> **What to work on**
Present the items below as a Markdown table with two columns, "Row" and "Line". Number each nonblank line in order and skip the blank ones.

(Target pointing data)
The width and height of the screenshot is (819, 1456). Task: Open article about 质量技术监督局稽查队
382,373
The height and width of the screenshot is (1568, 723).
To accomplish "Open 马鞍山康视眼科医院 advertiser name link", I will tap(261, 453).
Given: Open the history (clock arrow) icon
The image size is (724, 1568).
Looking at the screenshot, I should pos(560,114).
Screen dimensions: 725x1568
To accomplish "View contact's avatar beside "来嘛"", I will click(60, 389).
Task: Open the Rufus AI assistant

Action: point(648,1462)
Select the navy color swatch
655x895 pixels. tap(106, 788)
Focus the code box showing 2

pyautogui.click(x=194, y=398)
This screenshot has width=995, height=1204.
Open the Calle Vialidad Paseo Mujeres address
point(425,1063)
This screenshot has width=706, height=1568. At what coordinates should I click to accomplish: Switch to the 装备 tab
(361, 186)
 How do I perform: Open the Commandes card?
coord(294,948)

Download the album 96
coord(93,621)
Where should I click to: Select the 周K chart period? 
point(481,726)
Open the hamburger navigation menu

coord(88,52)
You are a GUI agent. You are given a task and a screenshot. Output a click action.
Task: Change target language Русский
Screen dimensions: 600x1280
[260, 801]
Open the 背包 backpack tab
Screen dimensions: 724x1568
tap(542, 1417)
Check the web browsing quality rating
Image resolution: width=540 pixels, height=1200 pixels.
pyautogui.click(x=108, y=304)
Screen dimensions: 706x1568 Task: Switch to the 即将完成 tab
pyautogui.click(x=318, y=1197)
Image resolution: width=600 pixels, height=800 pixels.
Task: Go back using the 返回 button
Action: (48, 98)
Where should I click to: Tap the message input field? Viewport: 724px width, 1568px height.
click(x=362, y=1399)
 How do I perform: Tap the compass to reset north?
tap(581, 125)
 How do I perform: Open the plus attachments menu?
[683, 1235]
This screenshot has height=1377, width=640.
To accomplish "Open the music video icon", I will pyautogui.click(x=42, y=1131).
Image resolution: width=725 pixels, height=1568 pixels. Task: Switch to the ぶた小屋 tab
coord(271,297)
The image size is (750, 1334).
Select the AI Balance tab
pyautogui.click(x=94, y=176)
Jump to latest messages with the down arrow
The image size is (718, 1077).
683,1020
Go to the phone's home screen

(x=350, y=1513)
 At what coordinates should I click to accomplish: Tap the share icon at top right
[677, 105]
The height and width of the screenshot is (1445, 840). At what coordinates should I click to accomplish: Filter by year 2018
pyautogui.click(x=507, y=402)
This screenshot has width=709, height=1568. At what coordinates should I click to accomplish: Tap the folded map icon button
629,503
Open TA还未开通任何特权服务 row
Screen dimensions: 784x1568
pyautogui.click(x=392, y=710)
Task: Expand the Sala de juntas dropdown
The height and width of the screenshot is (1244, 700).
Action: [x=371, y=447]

> **Exercise solution**
| Row | Line |
|---|---|
| 1 | The width and height of the screenshot is (819, 1456). Task: Open article about 质量技术监督局稽查队 |
| 2 | 382,373 |
| 3 | The height and width of the screenshot is (1568, 723). |
| 4 | To accomplish "Open 马鞍山康视眼科医院 advertiser name link", I will tap(261, 453). |
| 5 | Given: Open the history (clock arrow) icon |
| 6 | The image size is (724, 1568). |
| 7 | Looking at the screenshot, I should pos(560,114). |
| 8 | Screen dimensions: 725x1568 |
| 9 | To accomplish "View contact's avatar beside "来嘛"", I will click(60, 389). |
| 10 | Task: Open the Rufus AI assistant |
| 11 | Action: point(648,1462) |
| 12 | Select the navy color swatch |
| 13 | 655x895 pixels. tap(106, 788) |
| 14 | Focus the code box showing 2 |
| 15 | pyautogui.click(x=194, y=398) |
| 16 | This screenshot has width=995, height=1204. |
| 17 | Open the Calle Vialidad Paseo Mujeres address |
| 18 | point(425,1063) |
| 19 | This screenshot has width=706, height=1568. At what coordinates should I click to accomplish: Switch to the 装备 tab |
| 20 | (361, 186) |
| 21 |  How do I perform: Open the Commandes card? |
| 22 | coord(294,948) |
| 23 | Download the album 96 |
| 24 | coord(93,621) |
| 25 | Where should I click to: Select the 周K chart period?  |
| 26 | point(481,726) |
| 27 | Open the hamburger navigation menu |
| 28 | coord(88,52) |
| 29 | You are a GUI agent. You are given a task and a screenshot. Output a click action. |
| 30 | Task: Change target language Русский |
| 31 | Screen dimensions: 600x1280 |
| 32 | [260, 801] |
| 33 | Open the 背包 backpack tab |
| 34 | Screen dimensions: 724x1568 |
| 35 | tap(542, 1417) |
| 36 | Check the web browsing quality rating |
| 37 | Image resolution: width=540 pixels, height=1200 pixels. |
| 38 | pyautogui.click(x=108, y=304) |
| 39 | Screen dimensions: 706x1568 Task: Switch to the 即将完成 tab |
| 40 | pyautogui.click(x=318, y=1197) |
| 41 | Image resolution: width=600 pixels, height=800 pixels. |
| 42 | Task: Go back using the 返回 button |
| 43 | Action: (48, 98) |
| 44 | Where should I click to: Tap the message input field? Viewport: 724px width, 1568px height. |
| 45 | click(x=362, y=1399) |
| 46 |  How do I perform: Tap the compass to reset north? |
| 47 | tap(581, 125) |
| 48 |  How do I perform: Open the plus attachments menu? |
| 49 | [683, 1235] |
| 50 | This screenshot has height=1377, width=640. |
| 51 | To accomplish "Open the music video icon", I will pyautogui.click(x=42, y=1131). |
| 52 | Image resolution: width=725 pixels, height=1568 pixels. Task: Switch to the ぶた小屋 tab |
| 53 | coord(271,297) |
| 54 | The image size is (750, 1334). |
| 55 | Select the AI Balance tab |
| 56 | pyautogui.click(x=94, y=176) |
| 57 | Jump to latest messages with the down arrow |
| 58 | The image size is (718, 1077). |
| 59 | 683,1020 |
| 60 | Go to the phone's home screen |
| 61 | (x=350, y=1513) |
| 62 |  At what coordinates should I click to accomplish: Tap the share icon at top right |
| 63 | [677, 105] |
| 64 | The height and width of the screenshot is (1445, 840). At what coordinates should I click to accomplish: Filter by year 2018 |
| 65 | pyautogui.click(x=507, y=402) |
| 66 | This screenshot has width=709, height=1568. At what coordinates should I click to accomplish: Tap the folded map icon button |
| 67 | 629,503 |
| 68 | Open TA还未开通任何特权服务 row |
| 69 | Screen dimensions: 784x1568 |
| 70 | pyautogui.click(x=392, y=710) |
| 71 | Task: Expand the Sala de juntas dropdown |
| 72 | The height and width of the screenshot is (1244, 700). |
| 73 | Action: [x=371, y=447] |